Punggok Rindukan Bulan (English title: This Longing) is a 2008 Malaysian film in the Malay language. It was directed by Azharr Rudin, in his directorial debut feature and produced by Da Huang Pictures. It premiered at the 2008 Pusan International Film Festival. It was shot entirely in the southern city of Johor Bahru, mostly at the low-cost Bukit Chagar flats that have since been demolished to make way for development. The film also screened in several other film festivals such as the 2008 Vancouver International Film Festival, the 2008 Jakarta International Film Festival and 2009 BAFICI It screened in limited release in Malaysia through Golden Screen Cinemas International Screens from 25 September 2008.

Unusually for a Malaysian film Punggok Rindukan Bulan contains no music or songs.

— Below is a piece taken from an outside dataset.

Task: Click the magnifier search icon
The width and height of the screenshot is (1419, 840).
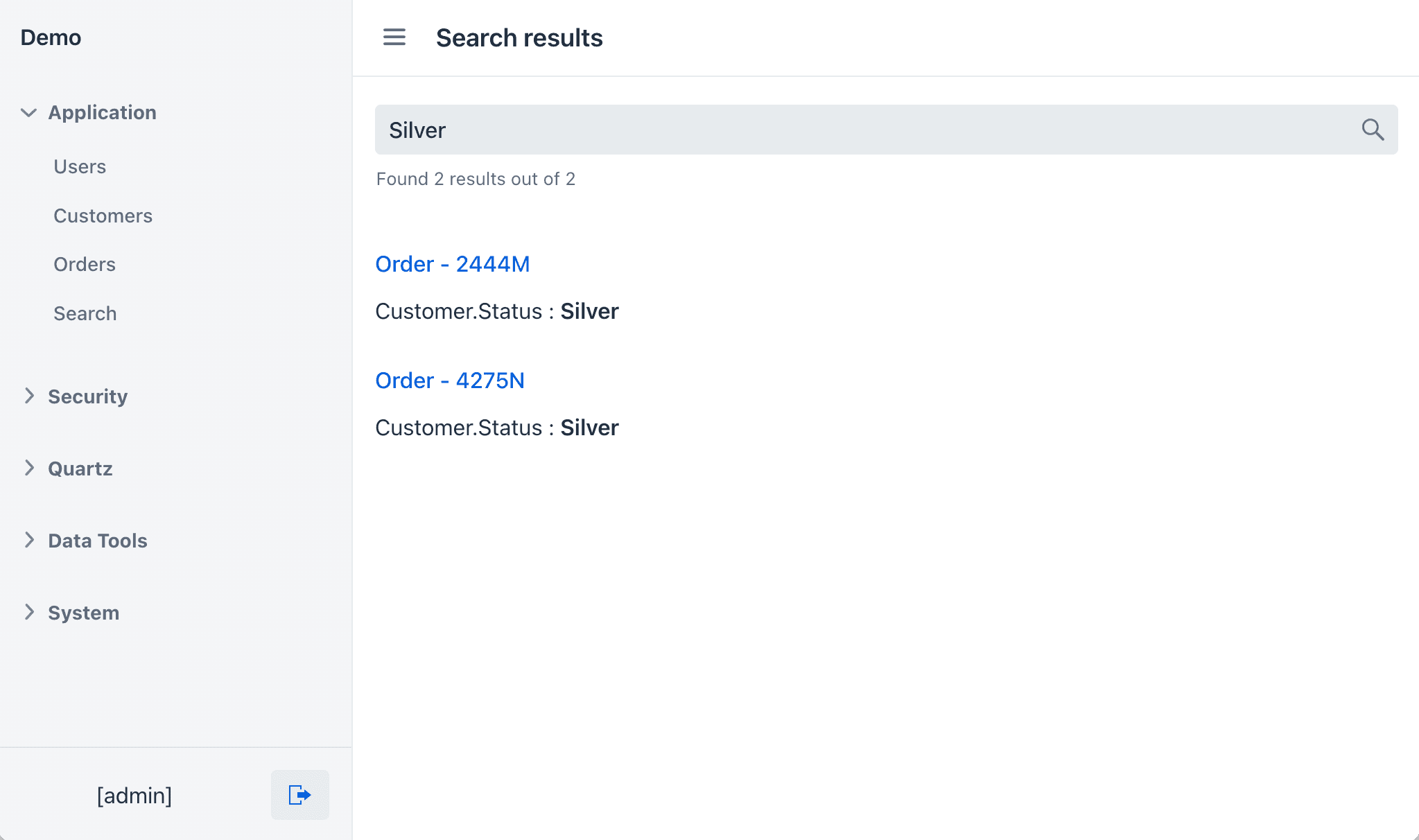Action: (x=1373, y=130)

The film was produced with the aid of grants from Multimedia Development Corporation and Krishen Jit Astro fund.

== Synopsis ==
Sidi, a boy in secondary school, and his father Adman both cope with the sudden absence of a key female figure in their life. In an apparently unconnected story, a boyish young woman returns to photograph the places that were the background of her earlier years.

== Themes ==
The film is set in the border town of Johor Bahru, Malaysia. The literal meaning of the title, a Malay saying, is "the owl misses the moon", offering a reflection on longing.

== Cast ==
Saeful Nazhif Satria ... Sidi
Sahronizam Noor ... Adman
Maya Karin ... Umi
Salehuddin Abu Bakar ... Lelaki Kurang Kemas
Sharifah Amani ... Riza

== Crew ==
Azharr Rudin ... Writer/Director/Editor
Amir Muhammad ... Producer
Tan Chui Mui ... Executive Producer
Sidi Saleh ... Director of Photography
Hairul Askor Salleh ... Assistant Director/ Production Manager

== Reception ==
The work of Azharr Rudin in the film was described as "reveal(ing) a remarkable gift of insight. He has some special feeling for things, people and events, at least those he chooses to treat in his first feature film set in a decrepit housing project in Johor Baharu, near Singapore." The film was also described as "tow films in one" with "a mysterious syntax" and an "introspective film that captures the lives of those living in a run-down low-cost flat slated for demolition in Johor Bahru” and “uplifting”, “poignant”, “mysterious”, “daring”, “astonishing”, “authentic” and “evocatively captures sense of liminality.” This Longing was also noted for its depiction of the lives of working class in Asia.